What Is Vibe Coding?
Vibe coding is creating software by talking to AI instead of writing traditional code:
Describe what you want in plain English
Review what the AI creates
Refine with conversational feedback
You focus on what you need, not how to build it.
Key Takeaway: Vibe coding democratizes software development by allowing those without coding expertise to turn their ideas into digital products.
Why This Changes Everything
Traditional software development involved complex handoffs between business experts and technical teams. Vibe coding flips this model completely:
Domain experts create solutions directly - No more waiting for developers
Prototype in days not weeks - See working prototypes immediately and refine in real-time
Focus on outcomes, not code - "What problem are we solving?" vs "How do we code this?"
You don't need coding expertise—just the ability to describe what you want, recognize when it works, and provide feedback.
Cautionary Note: While perfect for prototypes and internal tools, production apps still need professional developers for security and scale. Think of vibe coding as creating the blueprint that professionals can perfect.
Finding Your First Vibe Coding Project
To find your first vibe coding project, look for tasks in your daily life that are:
Information-intensive? Does the process involve gathering or analyzing information?
Repetitive? Do you perform this task regularly?
Reversible? Can mistakes be easily fixed without major consequences?
Bottleneck? Does this process slow down more valuable work?

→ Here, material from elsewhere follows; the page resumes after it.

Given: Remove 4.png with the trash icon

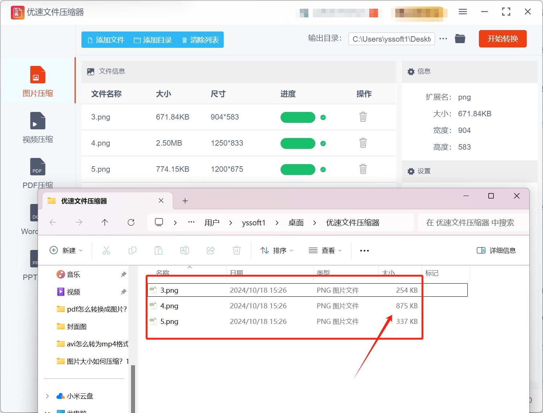Looking at the screenshot, I should click(363, 143).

See It In Action: My AI News Aggregator
My daily AI news research is a perfect candidate - it's information-intensive, repetitive, low-risk, and is one area where I spend a lot of time.

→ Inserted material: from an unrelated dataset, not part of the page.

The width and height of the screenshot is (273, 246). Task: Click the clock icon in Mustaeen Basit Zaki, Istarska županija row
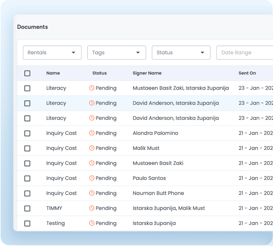(92, 88)
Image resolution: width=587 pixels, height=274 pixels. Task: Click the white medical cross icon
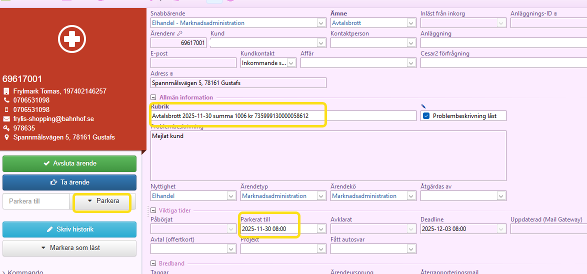coord(73,39)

Here's the simple prompt I used to get started in Cursor:
Create an AI news aggregator that:
- Fetches recent AI-related articles from multiple sources
- Scores articles (0-100) based on keywords, company significance, tech relevance, credibility, and freshness
- Displays the top 10 highest-scoring articles with title, source, score, and description
- Updates in real-time when requested
- Filters for articles from the past 3 days only
After about 2-3 hours of debugging and refinement, here's the working result:
From idea to working software in one afternoon. What would have traditionally required technical expertise, significant development time, and considerable resources now happens over a weekend for just a few dollars of compute cost.
Ready to try vibe coding?
Here are two tools that make it incredibly easy:
🛠️ Wispr Flow - Speak to your computer through this interface that connects directly with your applications
🛠️ Cursor - AI-powered code editor that turns conversation into working software
This weekend: Identify a repetitive information task that consumes your time. Use Cursor to describe an agent that automates this process. You might be surprised how quickly you can turn a daily bottleneck into an automated workflow.
I'd love to hear about your experiences - share them in the comments or send me a DM!
Key Takeaway: The real power of vibe coding isn't just faster software development—it's democratizing who gets to create. By removing coding as a barrier, domain experts can now build their own solutions.
Proud vibe-coder here! It's how I manage being a solo game dev. I had no idea there was a term for this. 😄
Who is doing application security on the resulting code to verify vulnerabilities have not been introduced?
I wonder how many vibe-coders will be sued when there applications disclose their users private information?
Can you imagine the hackers salivating in the wings ready to take advantage of the Swiss Cheese holes in these apps?